_Task item:_ Restate word for word only the lines running from the one with "Click the 600.0 V VDS value" to the end of the data, both ends included. Omit any pictures.

_Extracted information:_
<<<<
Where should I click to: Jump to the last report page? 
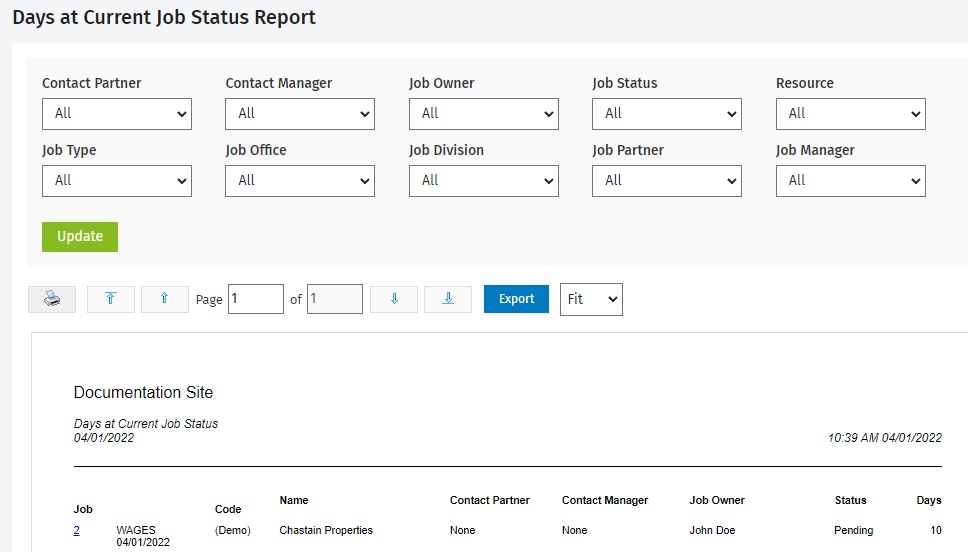(x=448, y=299)
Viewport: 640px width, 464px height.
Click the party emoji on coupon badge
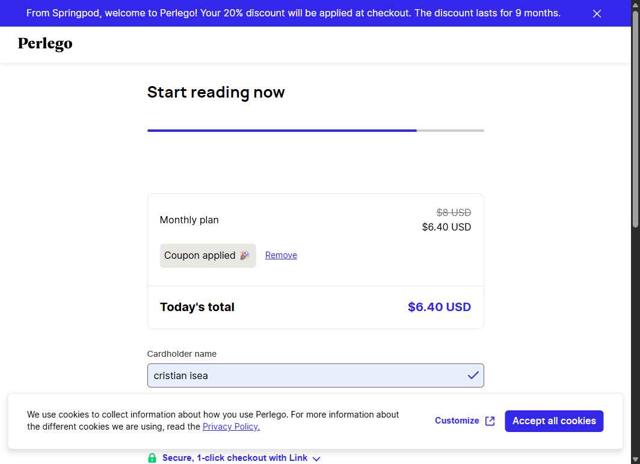[245, 256]

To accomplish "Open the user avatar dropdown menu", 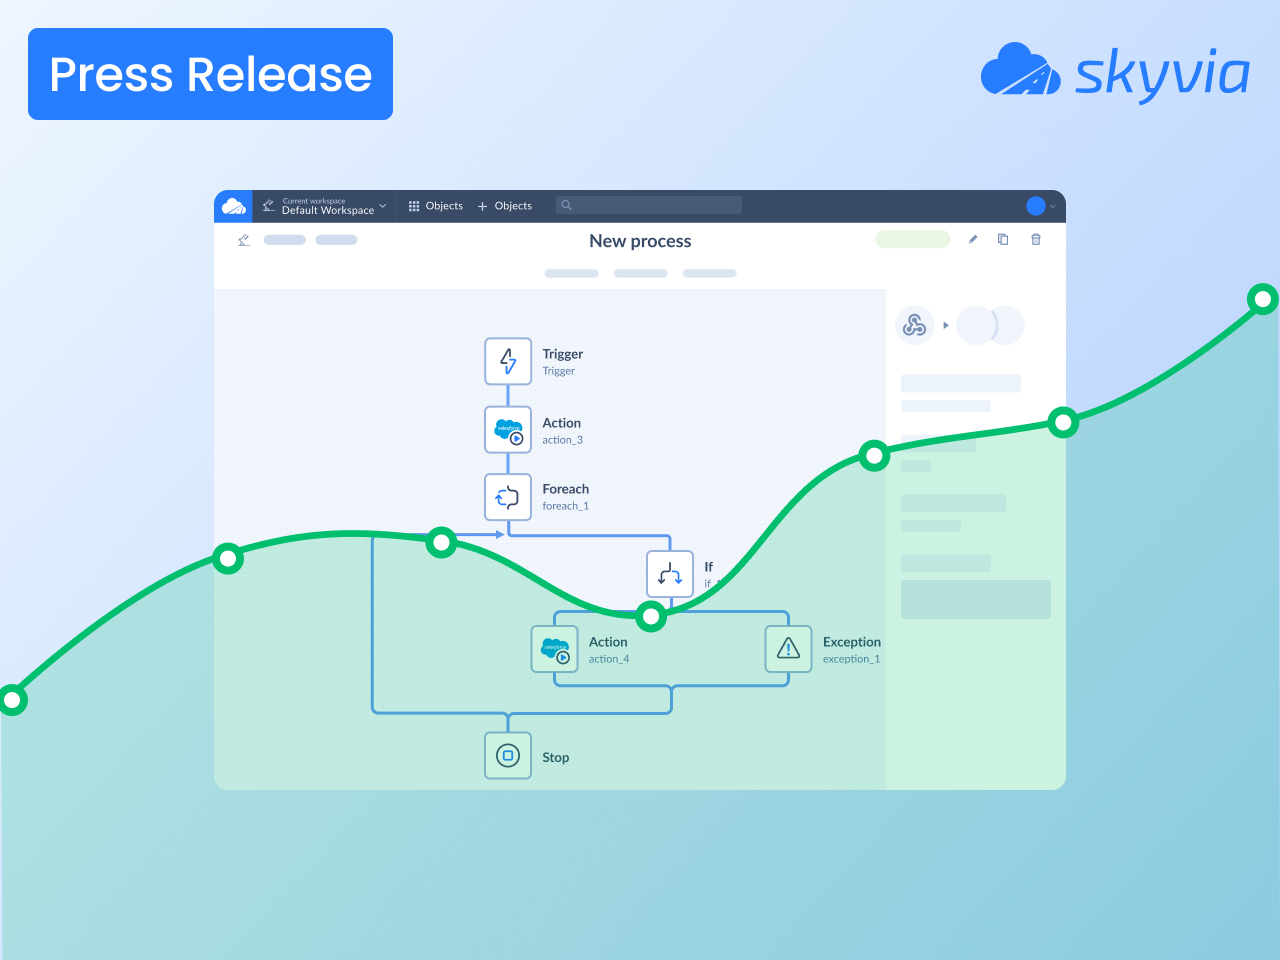I will point(1040,206).
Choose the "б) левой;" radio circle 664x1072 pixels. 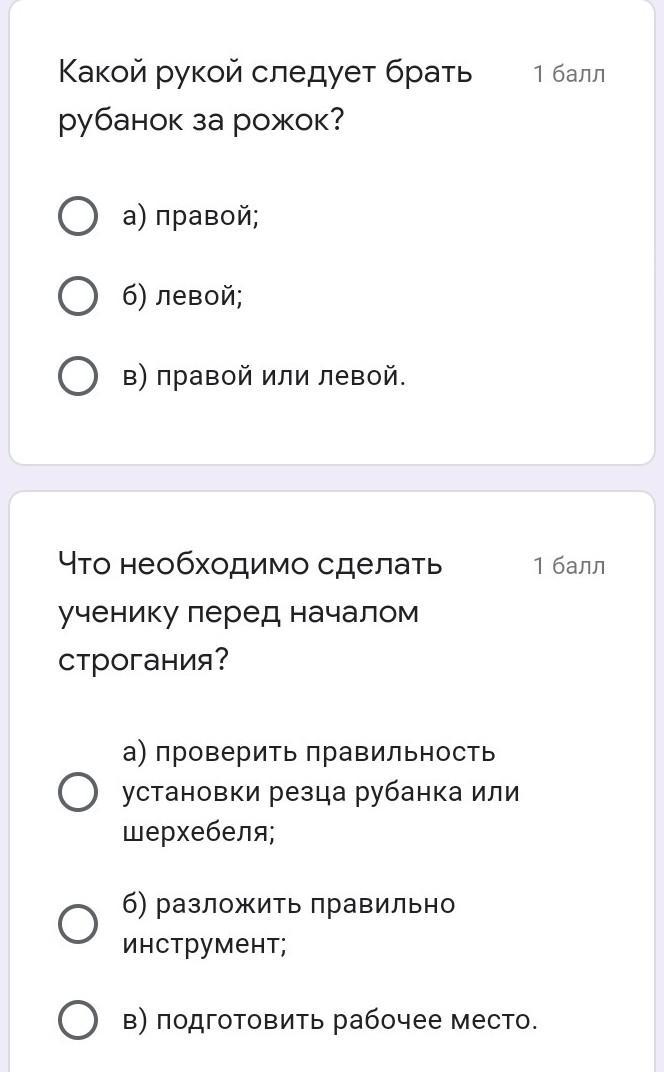click(x=78, y=296)
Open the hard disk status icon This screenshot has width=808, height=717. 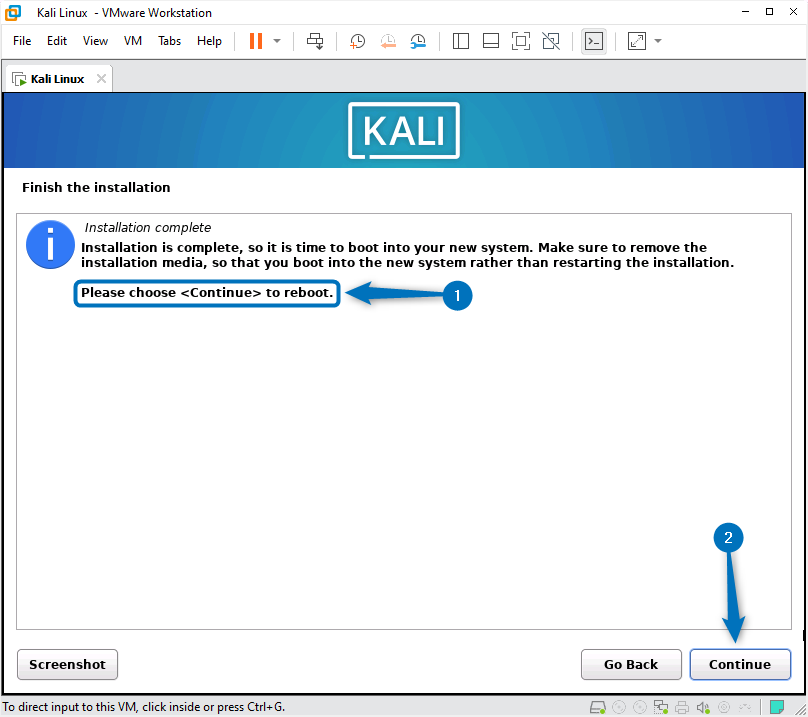click(x=597, y=706)
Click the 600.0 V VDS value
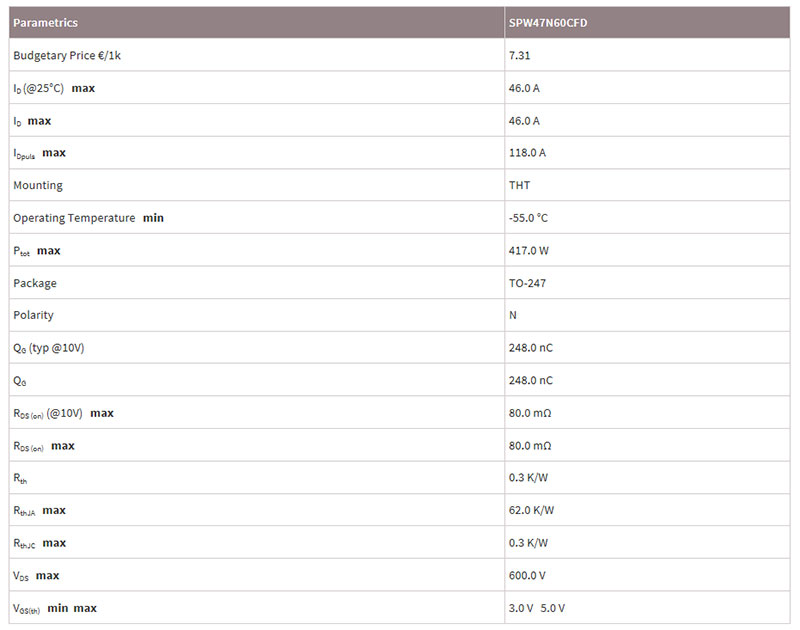 [x=527, y=576]
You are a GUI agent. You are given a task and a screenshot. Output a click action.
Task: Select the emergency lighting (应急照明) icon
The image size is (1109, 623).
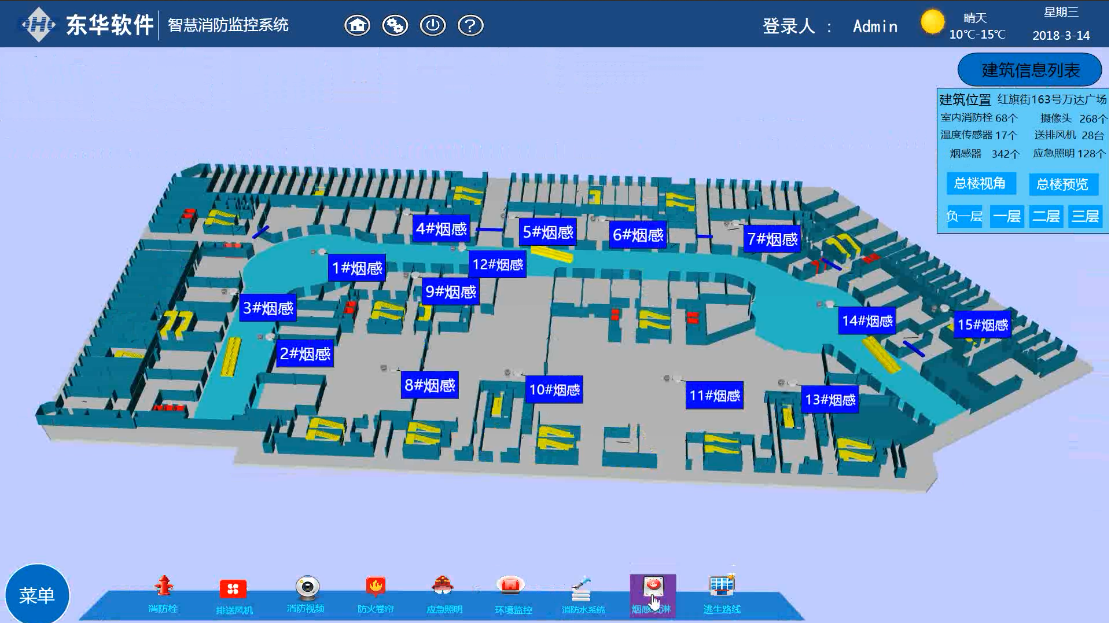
>>>>
_Solution below:_
Click the 600.0 V VDS value
 [x=527, y=576]
You are a GUI agent. You are given a task and a screenshot. Output a click action.
Task: Select the emergency lighting (应急照明) icon
The image size is (1109, 623).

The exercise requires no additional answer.